If we consider that the gospel preached peace, that for a long time the Christians felt a repugnance to military service, where their faith was threatened, we are tempted to admit a priori an influence of the belligerent cult of Mithra upon Christian thought.
But this is not the case. The theme of the militia Christi appears in the oldest ecclesiastical authors, in the epistles of St. Clement and even in those of St. Paul. It is impossible to admit an imitation of the Mithraic mysteries then, because at that period they had no importance whatever.
But if we extend our researches to the history of that notion, we shall find that, at least under the empire, the mystics of Isis were also regarded as forming sacred cohorts enlisted in the service of the goddess, that previously in the Stoic philosophy human existence was frequently likened to a campaign, and that even the astrologers called the man who submitted to destiny and renounced all revolt a "soldier of fate."[[6]]

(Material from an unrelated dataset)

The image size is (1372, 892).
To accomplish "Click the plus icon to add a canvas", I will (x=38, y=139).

This conception of life, especially of religious life, was therefore very popular from the beginning of our era. It was manifestly prior both to Christianity and to Mithraism. It developed in the military monarchies of the Asiatic Diadochi. Here the soldier was no longer a citizen defending his country, but in most instances a volunteer bound by a sacred vow to the person of his king. In the martial states that fought for the heritage of the Achemenides this personal devotion dominated or displaced all national feeling. We know the oaths taken by those subjects to their deified kings.[[7]] They agreed to defend and uphold them even at the cost of their own lives, and always to have the same friends and the same enemies as they; they dedicated to them not only their actions and words, but their very thoughts. Their duty was a complete abandonment of their personality in favor of those monarchs who were held the equals of the gods. The sacred militia of the mysteries was nothing but this civic
morality viewed from the religious standpoint. It confounded loyalty with piety.

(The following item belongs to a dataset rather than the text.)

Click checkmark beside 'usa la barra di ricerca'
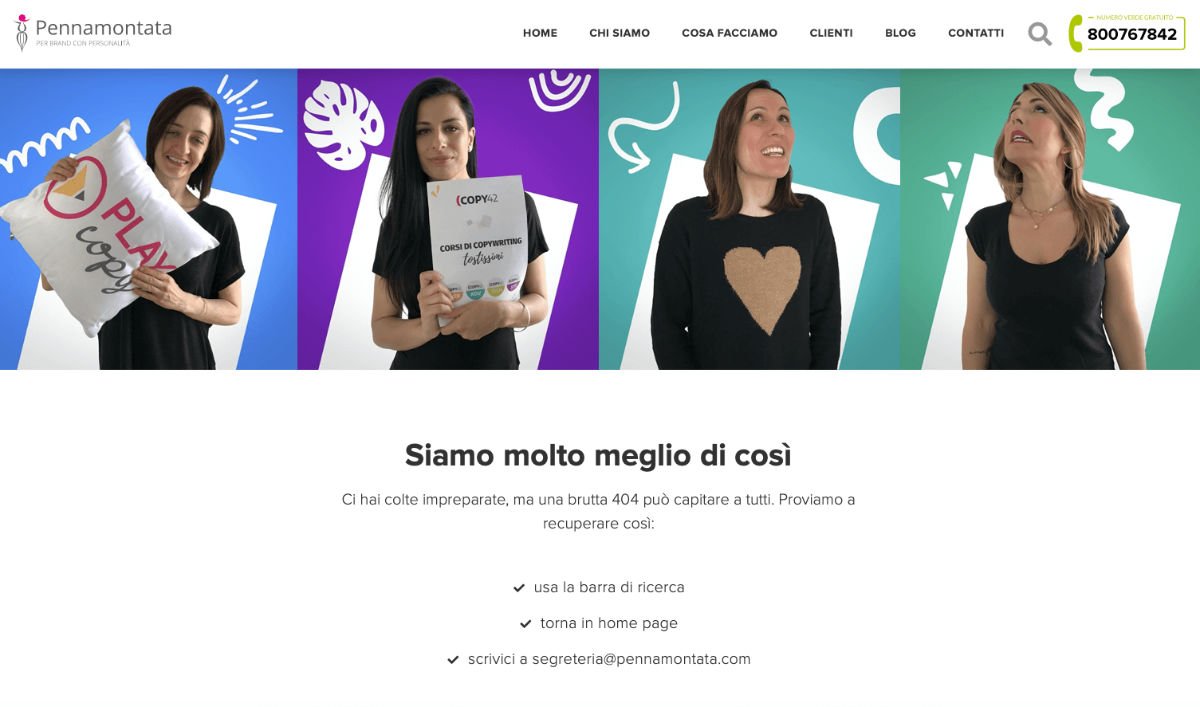 click(x=519, y=588)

As we see, the researches into the doctrines or practices common to Christianity and the Oriental mysteries lead almost always beyond the limits of the Roman empire into the Hellenistic Orient. The religious conceptions which imposed themselves on Latin Europe under the Cæsars[[8]] were developed there, and it is there we must look for the key to enigmas still unsolved. It is true that at present nothing is more obscure than the history of the religions that arose in Asia when Greek culture came in contact with barbarian theology. It is rarely possible to formulate satisfactory conclusions with any degree of certainty, and before further discoveries are made we shall frequently be compelled to weigh contrasting probabilities. We must frequently throw out the sounding line into the shifting sea of possibility in order to find secure anchorage. But at any rate we perceive with sufficient distinctness the direction in which the investigations must be pursued.
It is our belief that the main point to be cleared up is the composite religion of those Jewish or Jewish-pagan communities, the worshipers of Hypsistos, the Sabbatists, the Sabaziasts and others in which the new creed took root during the apostolic age. In those communities the Mosaic law had become adapted to the sacred usages of the Gentiles even before the beginning of our era, and monotheism had made concessions to idolatry. Many beliefs of the ancient Orient, as for instance the ideas of Persian dualism regarding the infernal world, arrived in Europe by two roads, the more or less orthodox Judaism of the communities of
the dispersion in which the gospel was accepted immediately, and the pagan mysteries imported from Syria or Asia Minor. Certain similarities that surprised and shocked the apologists will cease to look strange as soon as we reach the distant sources of the channels that reunited at Rome.